Publication

  • Walter Gropius: Exile to Occupation
    Karen Koehler
    Author
    Reaktion Books, 2019
  • GRANTEE
    Karen Koehler
    GRANT YEAR
    2018

Walter Gropius; Joost Schmidt, Non-Ferrous Metals Exhibit for German People—German Labor exhibition, Berlin, 1934. Isometric Drawing, ink, wash, gouache, and collage elements on paper, 72.6 x 101.6 cm. Courtesy of Harvard Art Museums/Busch-Reisinger Museum, Gift of Walter Gropius BRGA.74.2.

This study of the German-American architect Walter Gropius considers his designs and theoretical texts in dialogue with contemporaneous writers, philosophers, and artists, including Georg Simmel, Walter Benjamin, Bertolt Brecht, Theodor Adorno, Rudolf Arnheim, Herbert Read, Julian Huxley, Karl Jaspers, Hannah Arendt, Lazlo Moholy-Nagy, Josef Albers, and others. What emerges is a peripatetic figure who was deeply affected by the catastrophes of twentieth-century Germany: war, revolution, and war again—followed by postwar reconstruction and the tumultuous developments of the 1960s. In this troubled historical context, Gropius manipulated the history of the Bauhaus, the institution he founded and with which he continued to be identified for 50 years, despite decades of success as a transnational public figure. As we confront twenty-first century wars and refugee crises, this book addresses Gropius's shifting dreams for the socially engaged architect, and contributes to debates about the concept of home when things fall apart.

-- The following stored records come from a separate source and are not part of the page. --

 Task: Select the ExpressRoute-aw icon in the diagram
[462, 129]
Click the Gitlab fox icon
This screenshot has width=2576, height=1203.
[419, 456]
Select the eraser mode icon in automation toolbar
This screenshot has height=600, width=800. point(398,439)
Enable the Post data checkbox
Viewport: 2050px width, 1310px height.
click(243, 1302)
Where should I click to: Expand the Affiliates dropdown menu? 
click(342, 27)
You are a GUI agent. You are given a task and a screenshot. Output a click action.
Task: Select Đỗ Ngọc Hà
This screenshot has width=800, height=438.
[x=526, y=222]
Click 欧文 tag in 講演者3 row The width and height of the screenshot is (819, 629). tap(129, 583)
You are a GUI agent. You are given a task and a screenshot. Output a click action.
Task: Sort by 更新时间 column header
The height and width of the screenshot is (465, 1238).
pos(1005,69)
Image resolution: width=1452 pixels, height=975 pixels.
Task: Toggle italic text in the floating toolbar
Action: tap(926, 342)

Karen Koehler is professor of art history at Hampshire College in Amherst, Massachusetts. She has published widely on dialogues between architecture, art, and critical theory, including coediting, with Jeffrey Saletnik, a special issue of Art in Translation, on "Translation and Architecture" (March 2018). Koehler served as curator and author of Bauhaus Modern, an exhibition at the Smith College Museum of Art (2008). Other publications include catalogue essays for the Prada Foundation in Milan and the Gallery of New South Wales, an essay on the Bauhaus and Gestalt in Josef Albers: Intersecting Colors for the Mead Art Museum, and a study of "Bauhaus Double Portraits" for the collection Bauhaus Bodies, (forthcoming, 2019). Recipient of recent grants from the National Endowment for the Humanities, Mellon, and Kress Foundations, Koehler received a Senior Fellowship from Center for Advanced Study in the Visual Arts (CASVA) at the National Gallery of Art in Washington, DC, for her book on Walter Gropius, (forthcoming Reaktion Books; distributed in the US by the University of Chicago Press).